--- START ---

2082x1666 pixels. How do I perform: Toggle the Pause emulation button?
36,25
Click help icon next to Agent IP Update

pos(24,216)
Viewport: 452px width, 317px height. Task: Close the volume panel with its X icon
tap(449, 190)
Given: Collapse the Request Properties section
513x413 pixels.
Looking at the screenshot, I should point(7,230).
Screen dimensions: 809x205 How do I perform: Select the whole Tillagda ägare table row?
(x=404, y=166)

--- END ---

■ Set problem:
Format the listing above as a numbered list with one line per entry, and omit the blank lines.

■ Complete output:
1. 2082x1666 pixels. How do I perform: Toggle the Pause emulation button?
2. 36,25
3. Click help icon next to Agent IP Update
4. pos(24,216)
5. Viewport: 452px width, 317px height. Task: Close the volume panel with its X icon
6. tap(449, 190)
7. Given: Collapse the Request Properties section
8. 513x413 pixels.
9. Looking at the screenshot, I should point(7,230).
10. Screen dimensions: 809x205 How do I perform: Select the whole Tillagda ägare table row?
11. (x=404, y=166)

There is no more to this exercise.